So I had no spiritual framework other than Nature and my parents’ unconditional love, which I eventually recognized as God in its purest form. I remained suspicious of the rigidity of religion, as well as its patriarchal structure, for many years. The word God to me exemplified all of that. It wasn’t until I read Mary Daly’s book Beyond God the Father in my 20s that I began to open to a spirituality beyond religion. Mary asked her readers to imagine God as a verb not a noun—an active verb, neither male nor female. That fascinated me and enabled me to break through to infinite possibilities around the idea of God. The words Source, Divine, Goddess, Great Mystery, Universal Consciousness, Spirit all held meaning for me. I liked having many names for God, which is really unnamed energy anyway. It’s humans who want to name it.
As I began to follow my own spiritual path, I found that everything held a beauty of its own in the human quest to find and understand God. Even traditional religions, before they became distorted by human attempts to concretize and contain spirit, held many eternal truths at their core.
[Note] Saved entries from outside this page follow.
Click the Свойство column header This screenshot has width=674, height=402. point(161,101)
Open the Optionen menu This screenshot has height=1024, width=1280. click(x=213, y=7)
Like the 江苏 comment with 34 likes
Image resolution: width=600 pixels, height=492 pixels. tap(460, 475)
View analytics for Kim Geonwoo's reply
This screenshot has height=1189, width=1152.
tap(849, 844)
I came to my own open-ended spirituality and no longer cringed at the word God. It’s just a word after all. Now I embrace God as the sacred living energy in all things and all beings, even those Jehovah’s Witnesses who believed that their God was the only one. They too are playing a role on the Earth at this time in the greater evolution from separation and “rightness” to oneness and non-judgment.
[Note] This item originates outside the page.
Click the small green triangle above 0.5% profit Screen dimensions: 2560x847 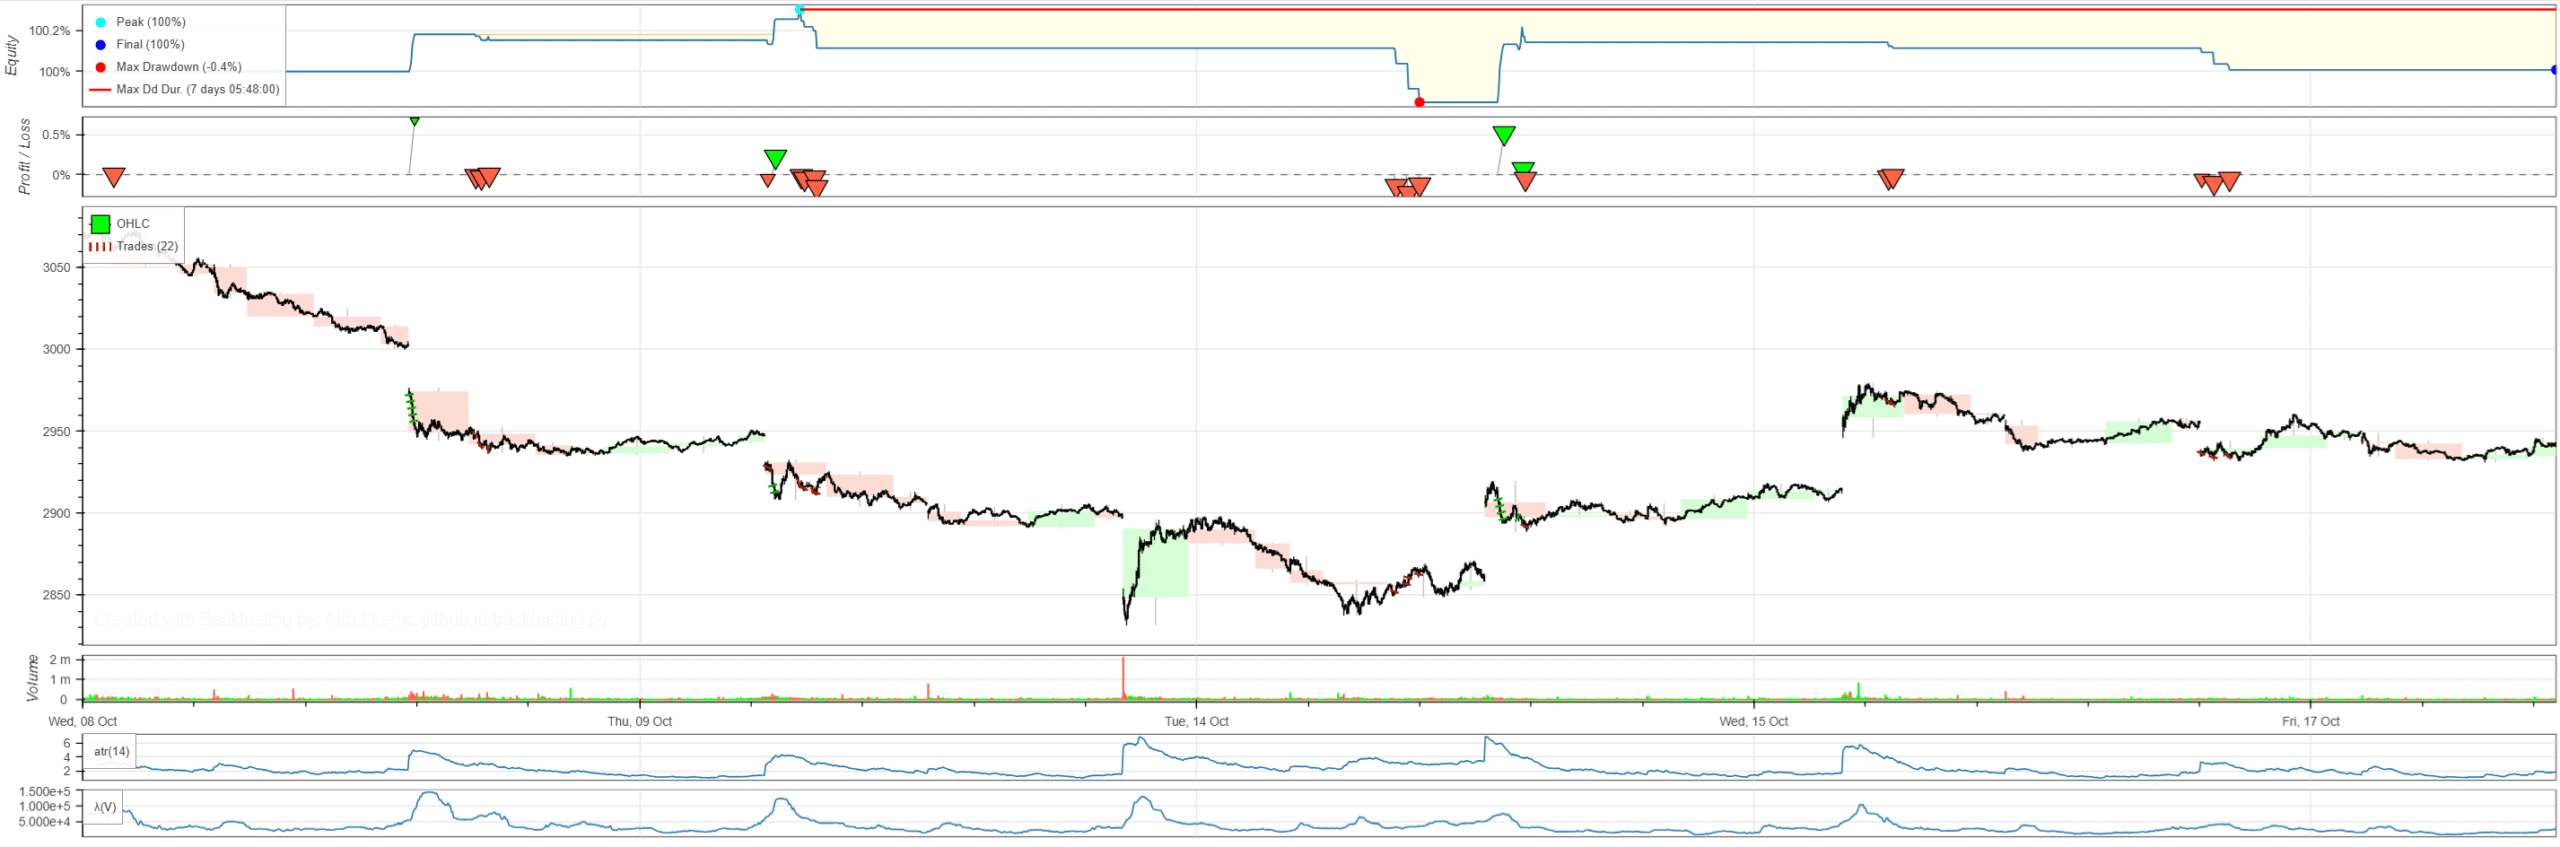click(414, 121)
In truth, we are all God’s witnesses in this world, every one of us a precious being with the ability to recognize divinity everywhere, inside us and outside us. In the deepest sense, there is no inside or outside, only seamless infinite love that connects us all. That is God, beyond words, beyond definitions. You can’t explain, argue about, or understand God with the mind. You can only experience that blessed spirit, that love, as it flows through you and from you into the world.
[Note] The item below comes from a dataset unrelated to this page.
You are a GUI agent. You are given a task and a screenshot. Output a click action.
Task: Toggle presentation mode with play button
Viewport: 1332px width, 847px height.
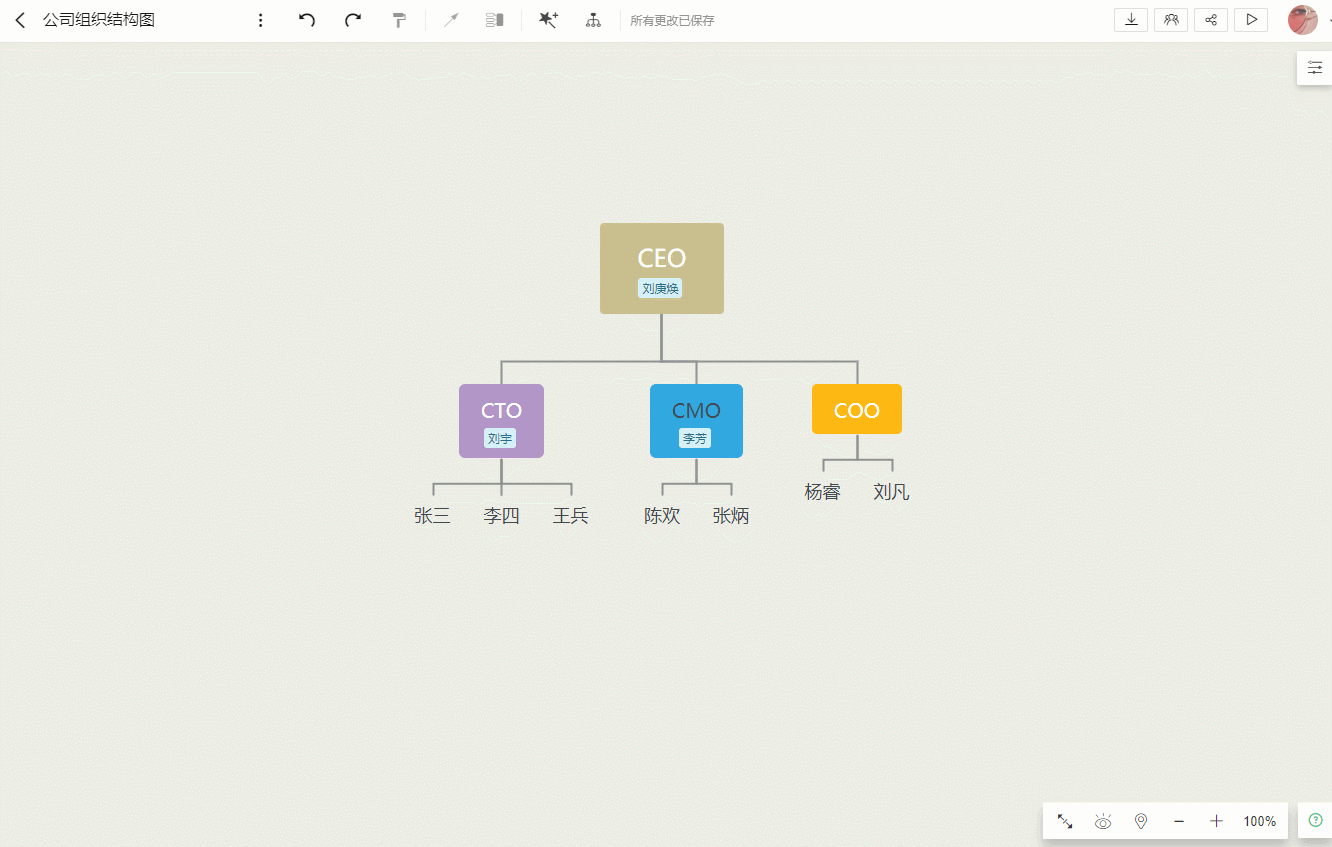click(1251, 19)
Shakespeare wrote: “A rose by any other name would smell as sweet.” It doesn’t matter whether you give God a name or definition or even if you believe God exists. The sweetness of that sacred presence is at the heart of your existence as a soul on this planet. And it continues beyond earthly life into infinity. Nameless or named, the universal consciousness that we call God or Goddess is an integral part of our lives. And s/he doesn’t care what term we use. When I let go of my past perceptions of the word God, I came to see that loving divine connection in every single aspect of my life.